(What is expected) Pull every line containing "Given" out of the material below.

(Recorded data)
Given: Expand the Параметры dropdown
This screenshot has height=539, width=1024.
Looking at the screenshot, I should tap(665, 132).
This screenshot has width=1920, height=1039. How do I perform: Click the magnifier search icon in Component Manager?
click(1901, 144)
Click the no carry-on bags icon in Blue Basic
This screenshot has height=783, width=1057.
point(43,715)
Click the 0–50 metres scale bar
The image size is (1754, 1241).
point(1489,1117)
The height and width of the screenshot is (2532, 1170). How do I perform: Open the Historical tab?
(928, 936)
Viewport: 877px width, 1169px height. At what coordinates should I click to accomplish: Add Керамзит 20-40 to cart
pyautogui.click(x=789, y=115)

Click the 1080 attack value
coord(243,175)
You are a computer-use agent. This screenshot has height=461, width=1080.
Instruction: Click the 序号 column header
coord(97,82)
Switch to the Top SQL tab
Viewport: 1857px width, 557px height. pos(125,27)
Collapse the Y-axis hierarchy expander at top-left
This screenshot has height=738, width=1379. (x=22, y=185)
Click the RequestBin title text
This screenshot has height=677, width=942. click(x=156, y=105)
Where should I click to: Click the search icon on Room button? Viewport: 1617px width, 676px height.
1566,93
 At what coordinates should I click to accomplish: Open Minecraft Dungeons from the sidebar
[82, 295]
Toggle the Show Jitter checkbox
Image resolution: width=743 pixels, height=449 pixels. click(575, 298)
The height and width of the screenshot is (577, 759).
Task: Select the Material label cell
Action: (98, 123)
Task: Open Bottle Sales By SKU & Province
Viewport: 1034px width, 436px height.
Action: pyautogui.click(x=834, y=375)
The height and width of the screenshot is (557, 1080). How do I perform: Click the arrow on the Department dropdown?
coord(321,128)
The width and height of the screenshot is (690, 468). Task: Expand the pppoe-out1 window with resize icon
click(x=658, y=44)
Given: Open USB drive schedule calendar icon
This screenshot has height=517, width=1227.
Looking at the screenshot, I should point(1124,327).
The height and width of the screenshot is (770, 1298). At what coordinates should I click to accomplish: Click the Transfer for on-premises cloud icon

(Result of the task)
Given: Expand the Параметры dropdown
Given: Open USB drive schedule calendar icon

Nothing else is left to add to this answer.